▶ **TASK BRIEF**
Stop after the line that contains "Task: Tap the 中藏仓储 banner image". Until then, retype each line of the entries exactly from the first one, skipping pictures.

◆ ◆ ◆ ◆ ◆ ◆ ◆

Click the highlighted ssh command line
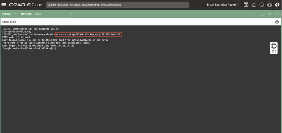coord(88,34)
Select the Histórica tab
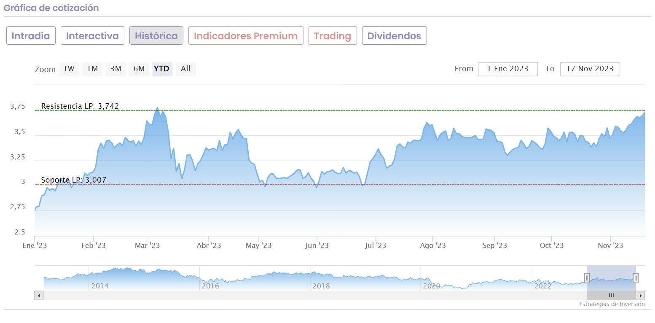 (x=156, y=36)
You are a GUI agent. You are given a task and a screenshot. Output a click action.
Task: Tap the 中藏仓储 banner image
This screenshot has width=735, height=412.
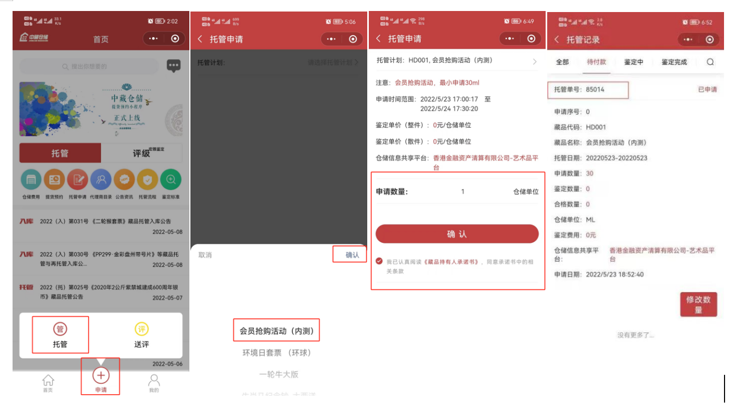pos(100,108)
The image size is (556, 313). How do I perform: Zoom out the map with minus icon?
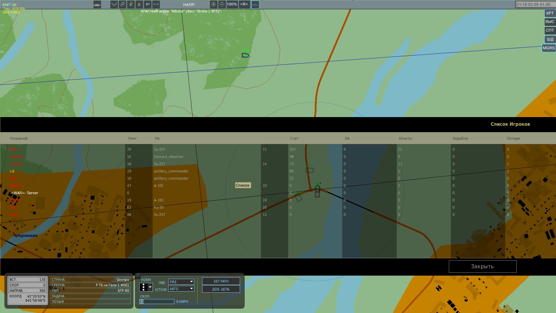point(222,4)
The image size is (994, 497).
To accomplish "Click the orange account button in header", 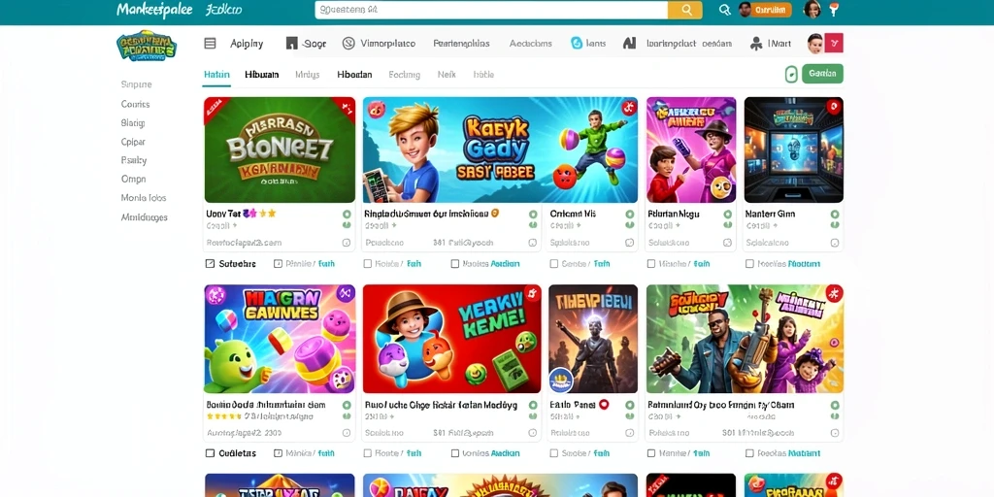I will point(771,10).
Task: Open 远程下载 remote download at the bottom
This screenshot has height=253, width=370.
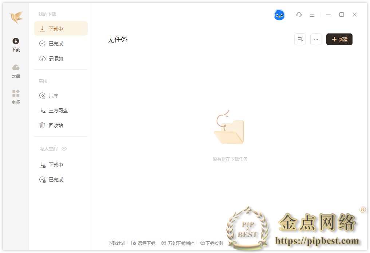Action: [143, 243]
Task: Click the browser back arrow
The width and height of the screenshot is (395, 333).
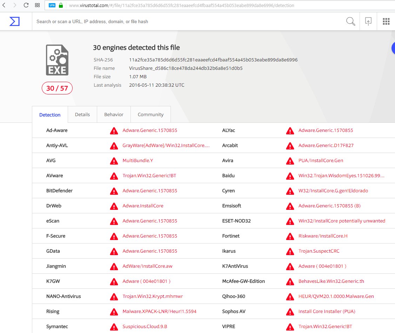Action: (x=4, y=5)
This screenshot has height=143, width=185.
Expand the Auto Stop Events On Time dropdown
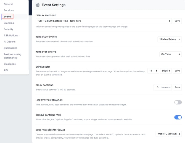pos(171,54)
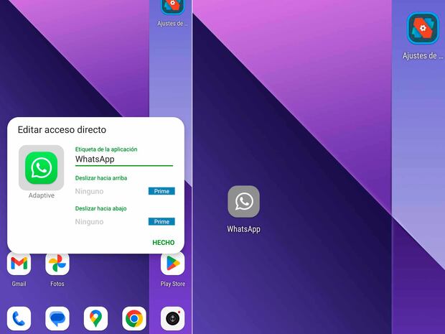Screen dimensions: 445x334
Task: Open the Messages app in dock
Action: [57, 318]
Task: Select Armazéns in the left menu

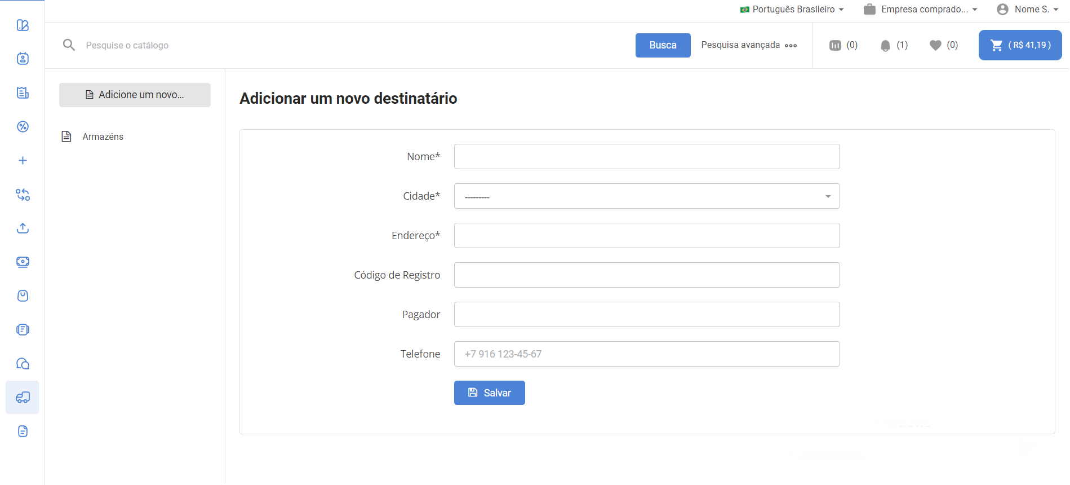Action: (x=103, y=137)
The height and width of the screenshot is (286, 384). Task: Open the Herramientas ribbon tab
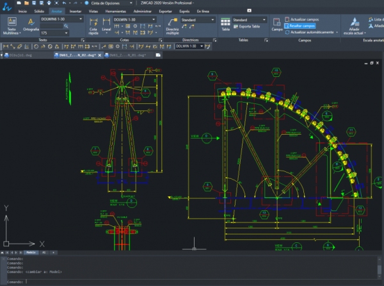(116, 12)
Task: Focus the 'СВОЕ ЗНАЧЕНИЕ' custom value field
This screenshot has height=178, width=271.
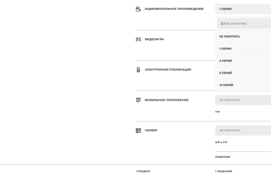Action: coord(244,24)
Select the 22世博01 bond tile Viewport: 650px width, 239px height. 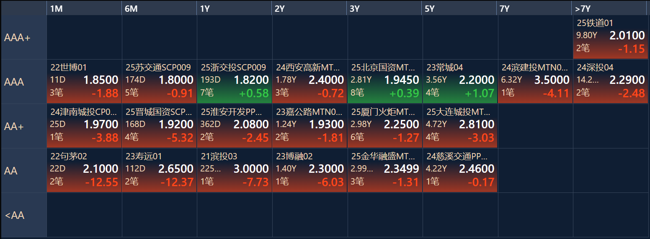coord(84,82)
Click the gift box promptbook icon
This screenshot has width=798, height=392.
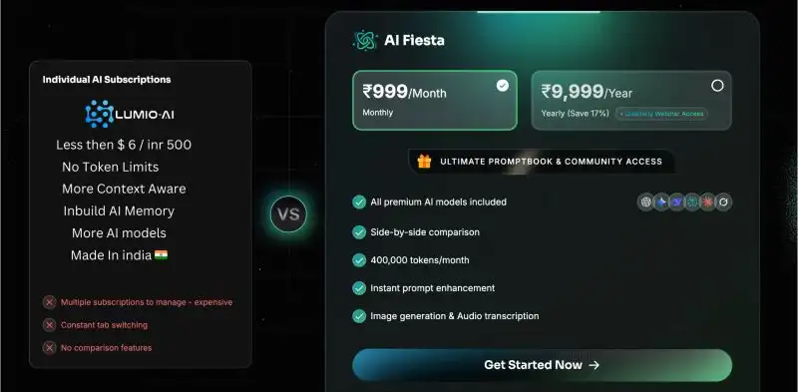tap(424, 162)
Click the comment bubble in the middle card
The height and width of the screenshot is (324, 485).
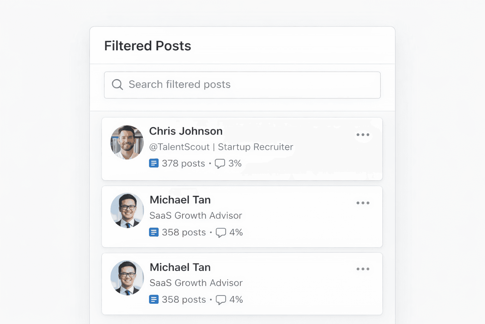pos(221,233)
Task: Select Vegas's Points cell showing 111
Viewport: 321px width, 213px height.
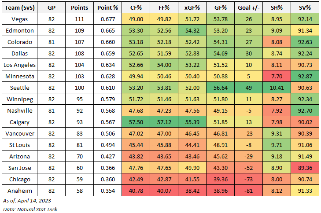Action: 79,19
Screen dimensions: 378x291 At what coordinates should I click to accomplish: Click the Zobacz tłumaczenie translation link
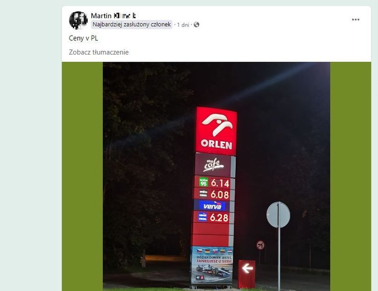click(x=99, y=52)
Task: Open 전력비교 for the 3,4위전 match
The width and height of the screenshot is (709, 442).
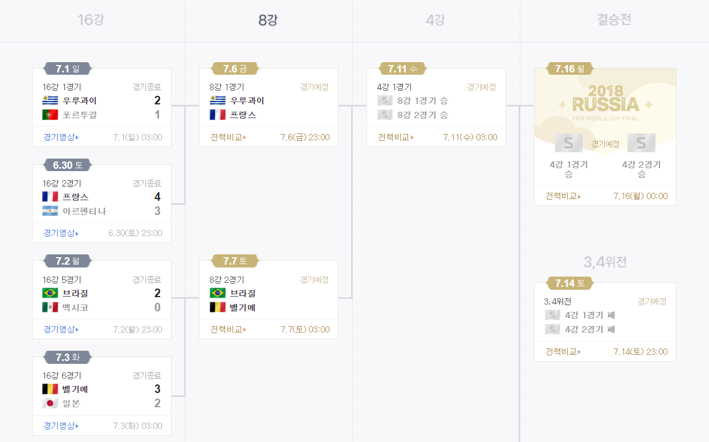Action: coord(563,352)
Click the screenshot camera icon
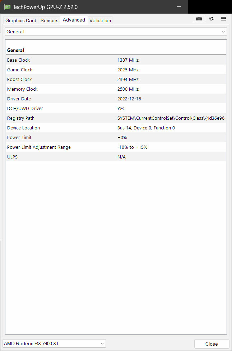The width and height of the screenshot is (232, 351). tap(199, 19)
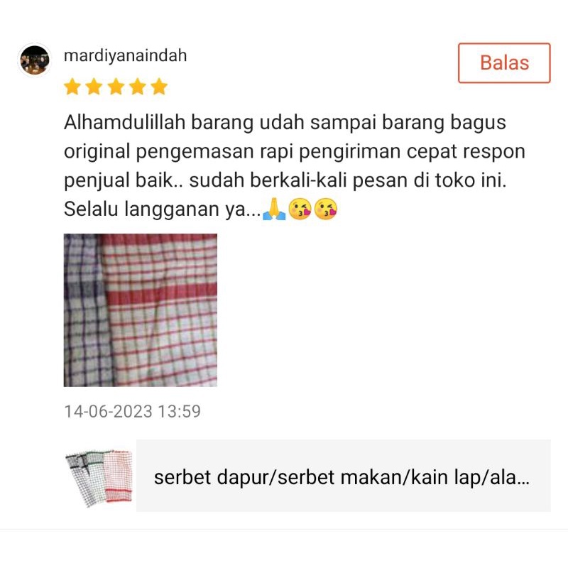Select the second rating star
568x568 pixels.
pyautogui.click(x=94, y=87)
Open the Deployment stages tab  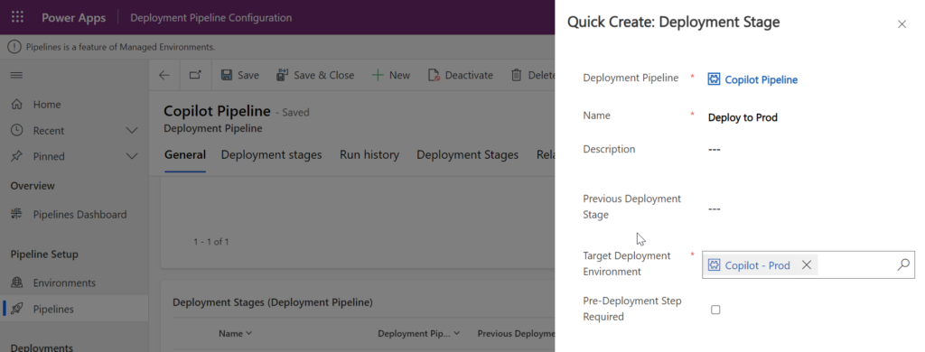271,154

◆ ◆ ◆ ◆ ◆ ◆ ◆

▶ **SOLUTION**
Click the highlighted ssh command line
coord(88,34)
Select the Histórica tab
 (x=156, y=36)
You are a GUI agent. You are given a task and a screenshot. Output a click action.
Task: Tap the 中藏仓储 banner image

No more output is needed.